Submitted by Smack-works t3_ybbpa1 in singularity
In this post I want to say that there exists an interesting way to approach AI Alignment. Beware, my argument is a little bit abstract.
If you want to describe human values, you can use three fundamental types of statements (and mixes between the types). Maybe there's more types, but I know only those three:
- Statements about specific states of the world, specific actions. (Atomic statements)
- Statements about values. (Value statements)
- Statements about general properties of systems and tasks. (X statements) Because you can describe values of humanity as a system and "helping humans" as a task.
Any of those types can describe unaligned values. So, any type of those statements still needs to be "charged" with values of humanity. I call a statement "true" if it's true for humans.
We need to find the statement type with the best properties. Then we need to (1) find a "language" for this type of statements (2) encode some true statements and/or describe a method of finding true statements. If we succeed, we solve the Alignment problem.
I believe X statements have the best properties, but their existence is almost entirely ignored in Alignment field.
I want to show the difference between the statement types. Imagine we ask an Aligned AI: "if human asked you to make paperclips, would you kill the human? Why not?" Possible answers with different statement types:
- Atomic statements: "it's not the state of the world I want to reach", "it's not the action I want to do".
- Value statements: "because life, personality, autonomy and consent is valuable".
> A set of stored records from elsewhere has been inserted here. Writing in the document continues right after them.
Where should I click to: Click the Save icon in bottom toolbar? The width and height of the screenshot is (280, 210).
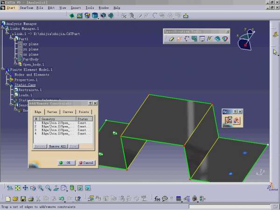[x=23, y=199]
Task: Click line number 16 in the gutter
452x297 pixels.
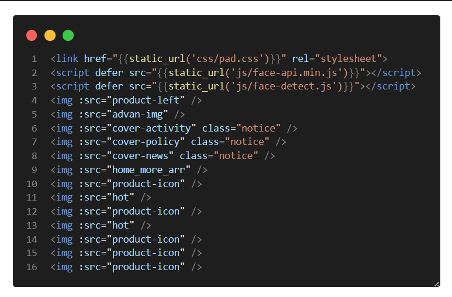Action: point(32,267)
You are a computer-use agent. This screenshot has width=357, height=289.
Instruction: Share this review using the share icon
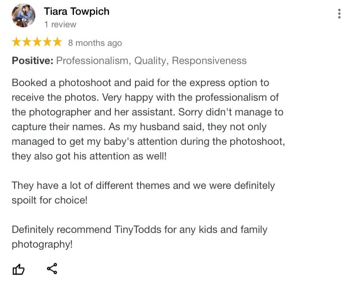(52, 268)
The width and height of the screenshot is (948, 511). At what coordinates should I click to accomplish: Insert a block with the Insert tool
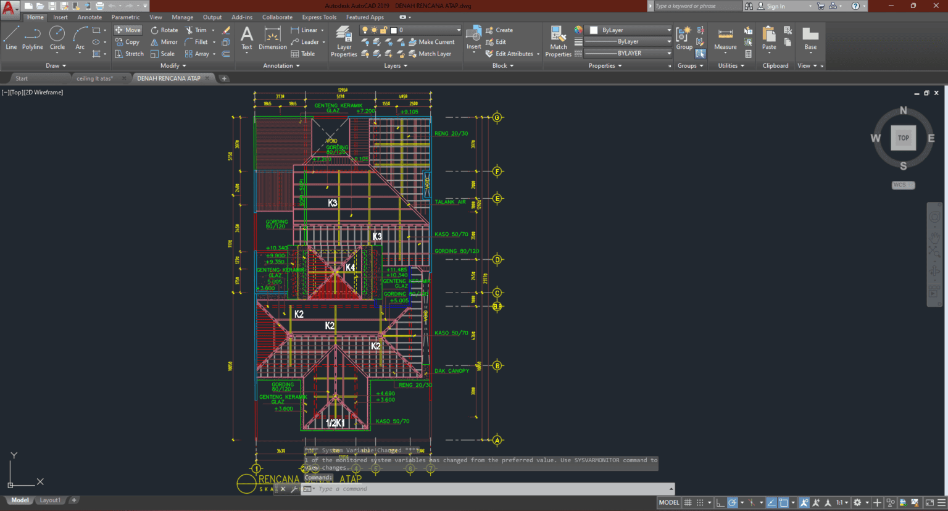click(473, 38)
- X statements: "if you kill, you give the human less than human asked, less than nothing: it doesn't make sense for any task", "destroying the causal reason of your task (human) is often meaningless", "inanimate objects can't be worth more than lives in many trade systems", "it's not the type of task where killing would be an option", "killing humans makes paperclips useless since humans use them: making useless stuff is unlikely to be the task", "reaching states of no return should be avoided in many tasks" (see Impact Measures).
X statements have those better properties compared to other statement types:
- X statements have more "density". They give you more reasons to not do a bad thing. For comparison, atomic statements always give you only one single reason.
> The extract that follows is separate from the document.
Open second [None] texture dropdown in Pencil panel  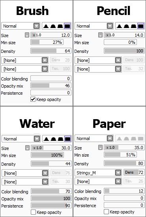(x=98, y=69)
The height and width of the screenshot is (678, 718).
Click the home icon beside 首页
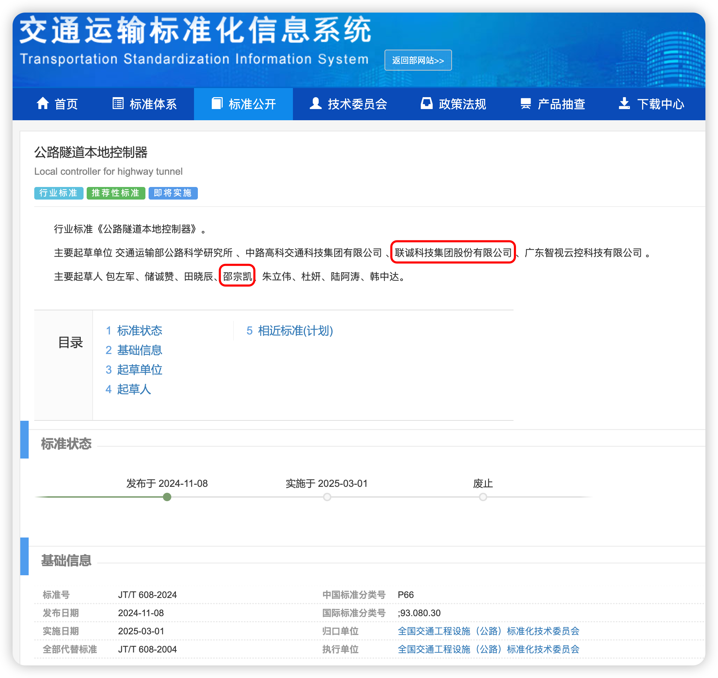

- X statements are more specific, but equally broad compared to value statements.
- Many X statements not about human values can be translated/transferred into statements about human values. (It's valuable for learning, see Transfer learning.)
- X statements allow to describe something universal for all levels of intelligence. For example, they don't exclude smart and unexpected ways to solve a problem, but they exclude harmful and meaningless ways.
- X statements are very recursive: one statement can easily take another (or itself) as an argument. X statements more easily clarify and justify each other compared to value statements.
I want to give an example of the last point:
- Value statements recursion: "(preserving personality) weakly implies (preserving consent); (preserving consent) even more weakly implies (preserving personality)", "(preserving personality) somewhat implies (preserving life); (preserving life) very weakly implies (preserving personality)".
- X statements recursion: "(not giving the human less than the human asked) implies (not doing a task in a meaningless way); (not doing a task in a meaningless way) implies (not giving the human less than the human asked)", "(not doing a task in a meaningless way) implies (not destroying the reason of your task); (not ignoring the reason of your task) implies (not doing a task in a meaningless way)".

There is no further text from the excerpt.